The biggest challenge is that a lot of automated systems will have to be changed. Manufacturers, distributors, and consumers will have to change coding, reading, and imprinting systems. The minimum part-number configuration for the UPN ranges from 8 to 20 positions. Most manufacturers' and distributors' systems currently in place will not accommodate more than a 15-position number. We are working diligently to make software developers aware of this. Hospitals also need to be brought up to speed on bar coding. Healthcare EDI Coalition (HEDIC; Little Rock, AR) has formed a UPN-users group and we are working with that group to develop a cost/benefit analysis model for them.
How has the trend toward managed health-care delivery affected the establishment of this system?
In most cases managed-care hospitals are reimbursed on a flat, per-patient rate. If a managed-care hospital could identify its costs by procedure, then it would have a reason to seek lower-priced products that would meet its needs. That's almost impossible under the current system, but the existence of universal product numbers will improve hospitals' capabilities to more clearly identify and monitor their needs. A package bar code that is specific down to the user- inventory level can be scanned into an automated system, and thereby related to a particular patient, diagnosis, and procedure. This facilitates scanning at the point of use, which would tie in to matching the product used to the patient and ultimately to a diagnostic code.
How can manufacturers increase the support they need from their customers and distributors?
The biggest message I can convey to manufacturers is to come on board with the new Efficient Health Care Consumer Response (EHCR) initiative. EHCR is a concept in which the industry forms a coalition consisting of representatives from all sectors to embrace the latest technologies to take costs out of the supply chain. One of the key factors in this concept is product identification through bar coding.
EHCR is more of a philosophy than a technology. If manufacturers embrace the EHCR initiative and fully support the reengineering of the supply chain, everyone benefits, including the manufacturer. The real beneficiary is the end consumer of health care. This can literally purge millions of dollars in excess cost out of the health-care system.
What do you see happening to make the UPN work?
Most of the major software developers are going to need to modify their software to maintain a competitive advantage in the marketplace. Anyone who wants to keep an internal numbering system will have to add a method for cross-referencing those numbers to the UPN. All those who manufacture, distribute, or consume health-care supplies, including those who process payments or reimbursements for claims, will have to modify their numbering systems.
How are suppliers doing on meeting DOD's July 1996 deadline for implementation of the UPN system?
We are now in the process of compiling the results of a study that evaluated the progress of each of our distribution and pricing agreement holders.

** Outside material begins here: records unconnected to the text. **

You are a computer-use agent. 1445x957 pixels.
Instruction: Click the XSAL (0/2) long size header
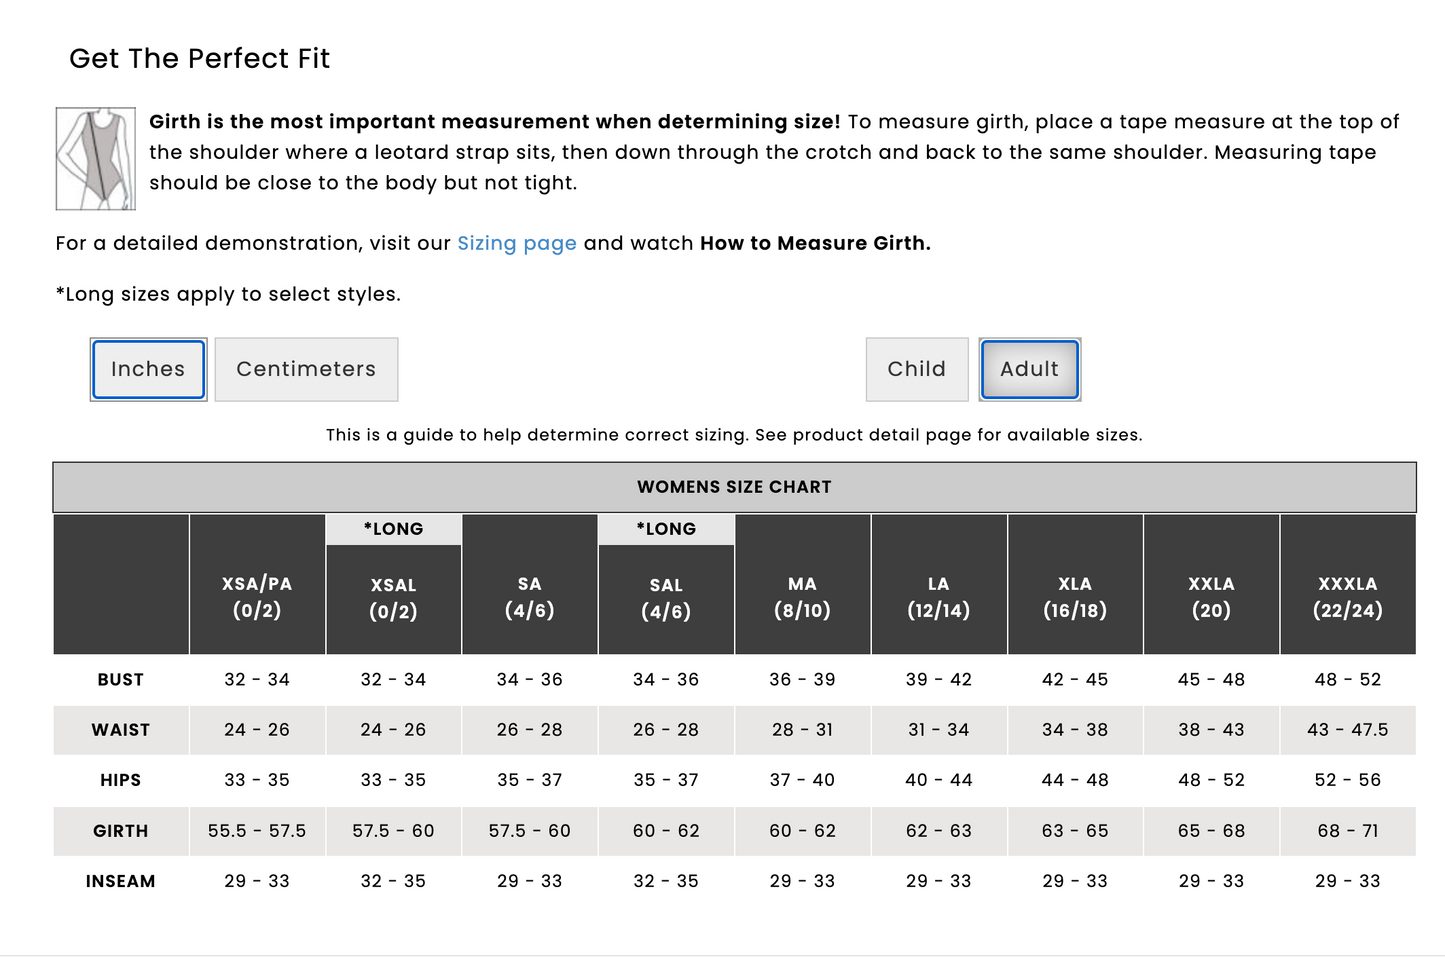click(393, 598)
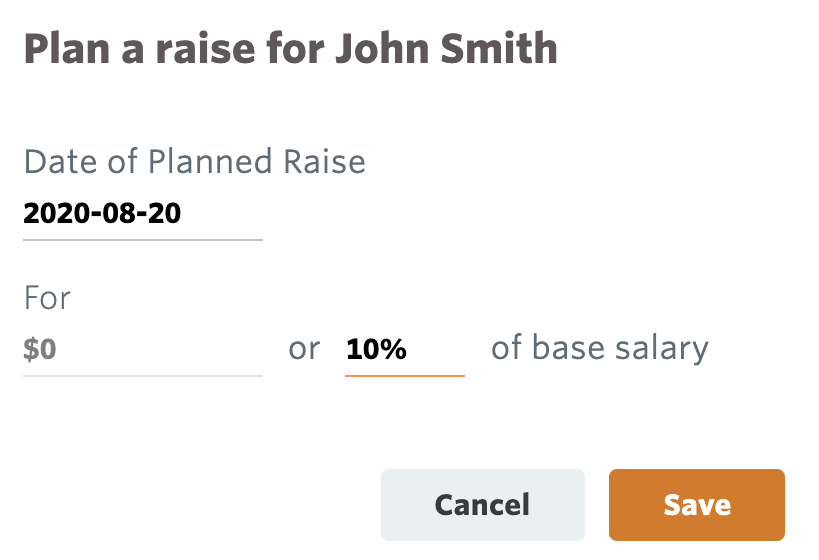The height and width of the screenshot is (560, 819).
Task: Focus the Date of Planned Raise field
Action: (142, 213)
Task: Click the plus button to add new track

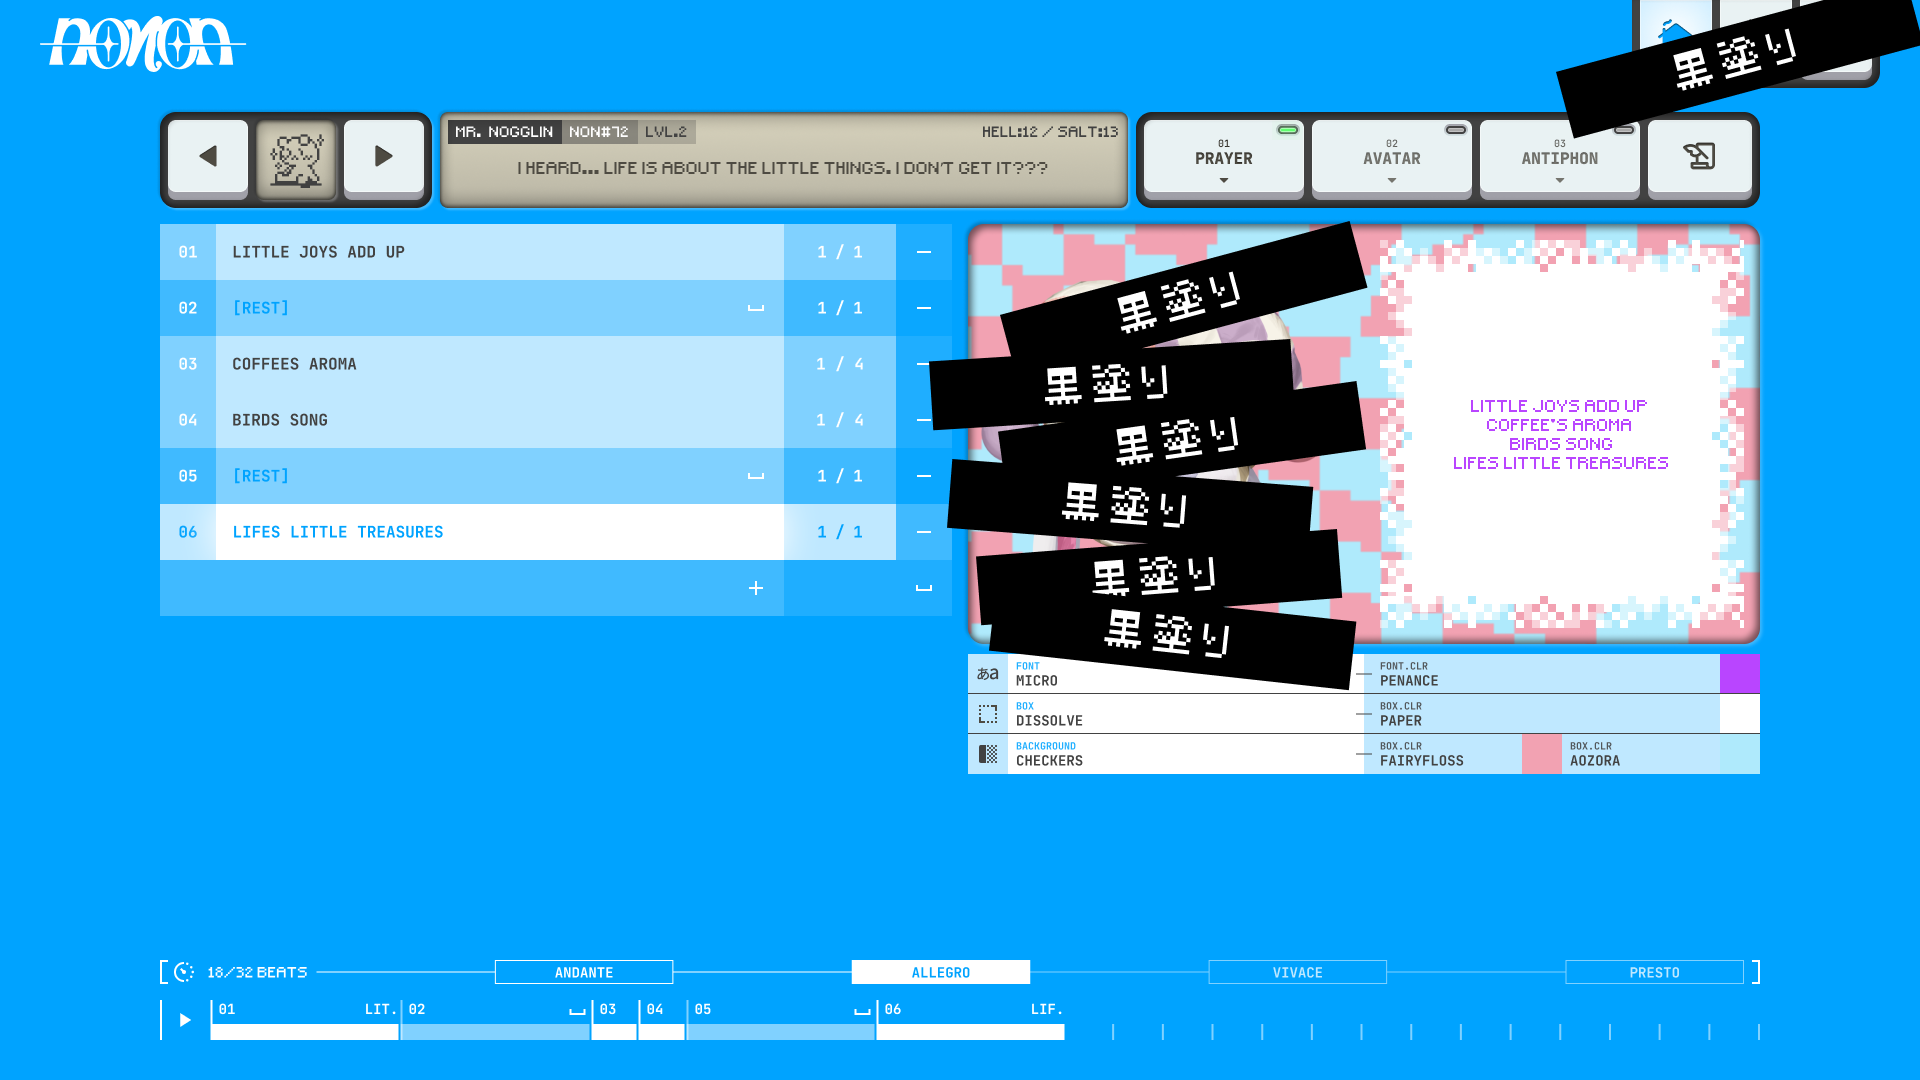Action: tap(756, 588)
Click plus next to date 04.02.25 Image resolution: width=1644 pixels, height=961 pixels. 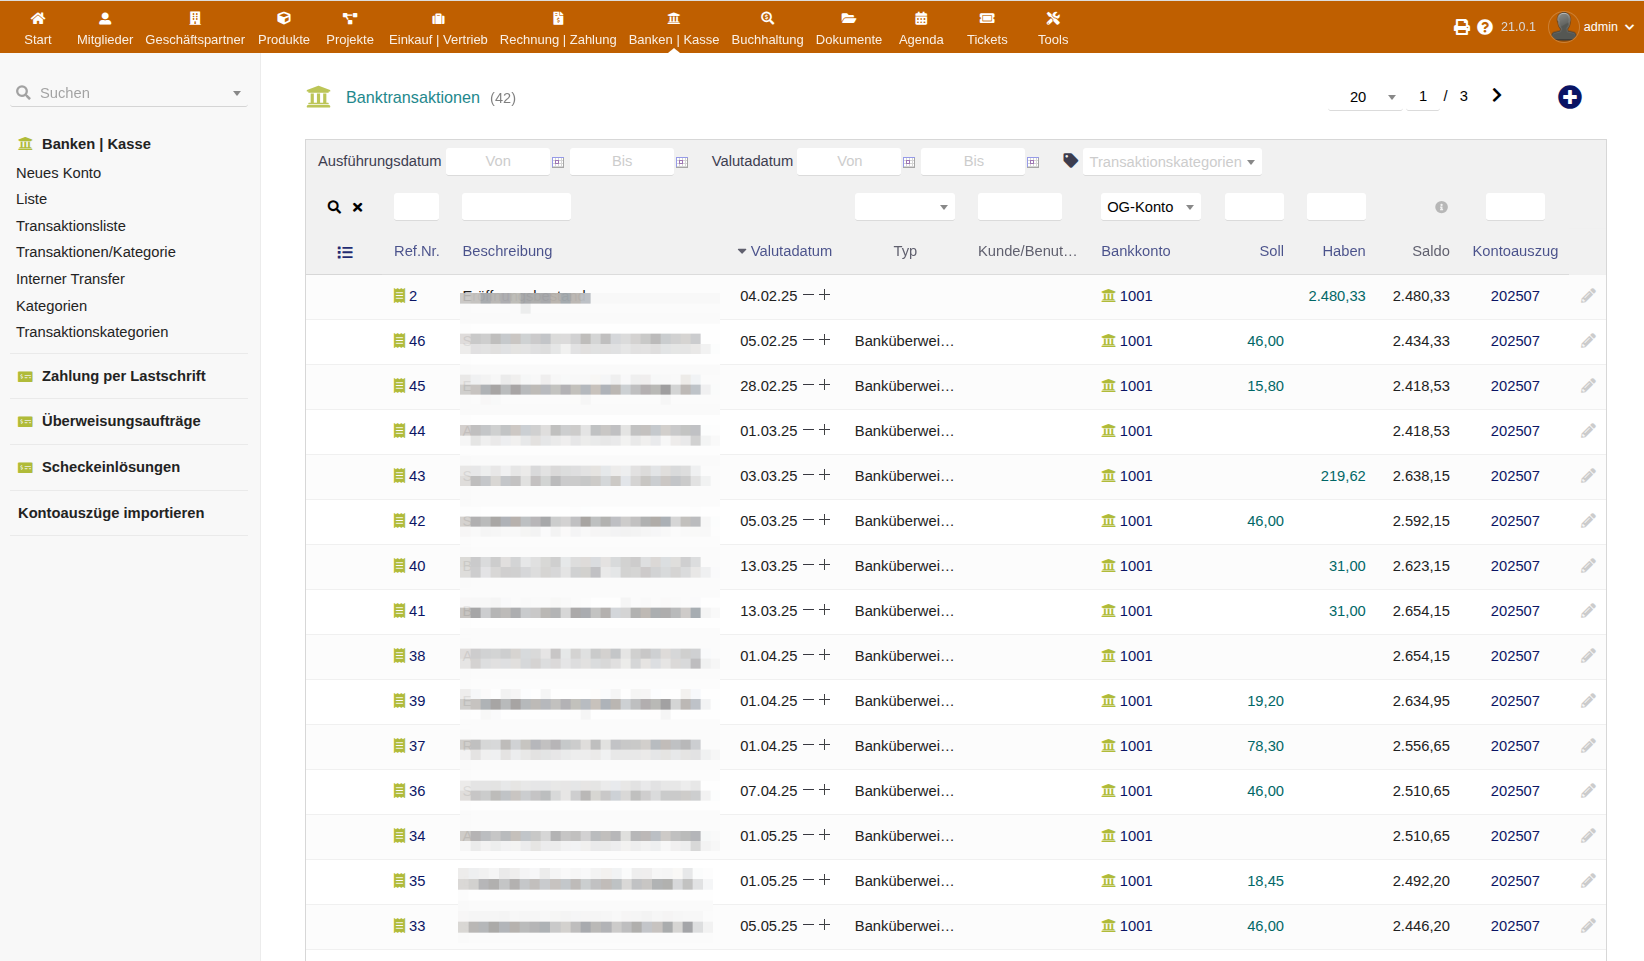825,295
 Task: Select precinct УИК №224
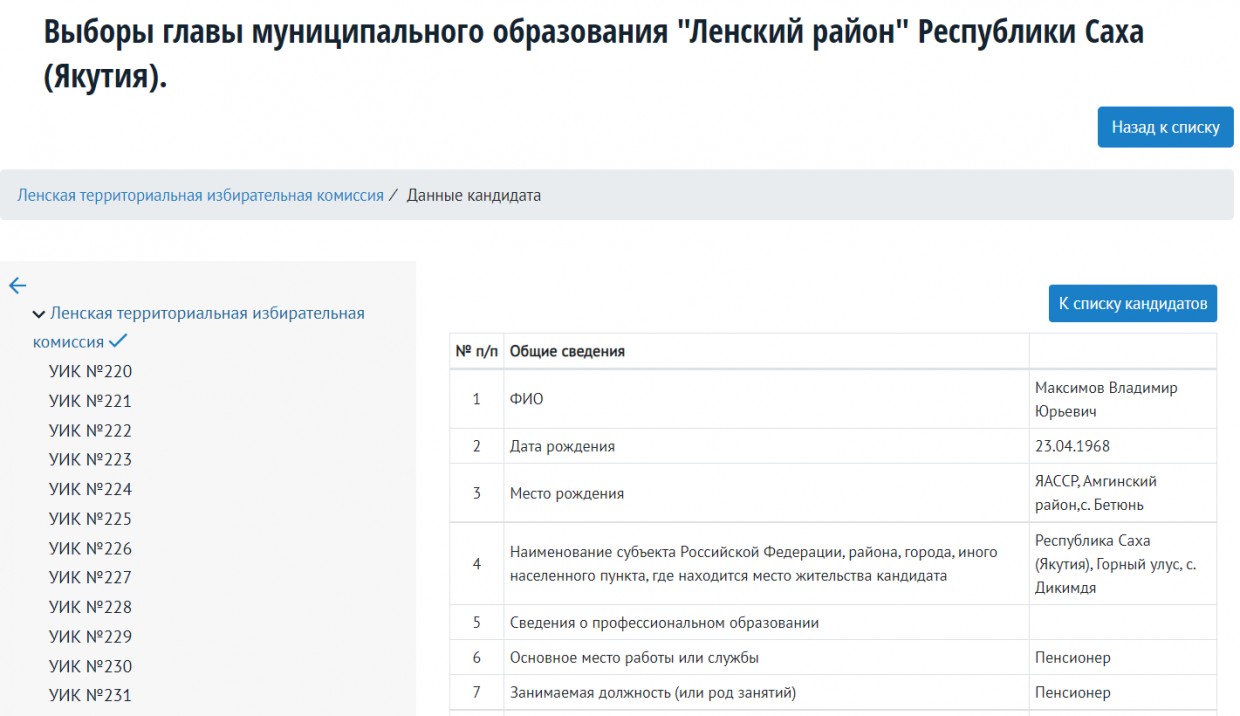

It looks like 80% or more are at some stage of the implementation process. We're waiting for responses from the remaining 20%.
Distributors are reengineering their systems. I've been in contact with each of the major distributors involved in DOD's prime vendor program, and all are progressing well. I think we're going to see continued improvement in adopting bar codes. In the past year, we went from 40% to about 52% compliant.
So you see the July deadline as achievable?
For the most part, yes. Some companies may struggle at first, but I think they will follow suit very quickly to avoid being at a competitive disadvantage. If a company's products are not marked and easily identifiable, that will become an impediment to the company's participation in the supply chain.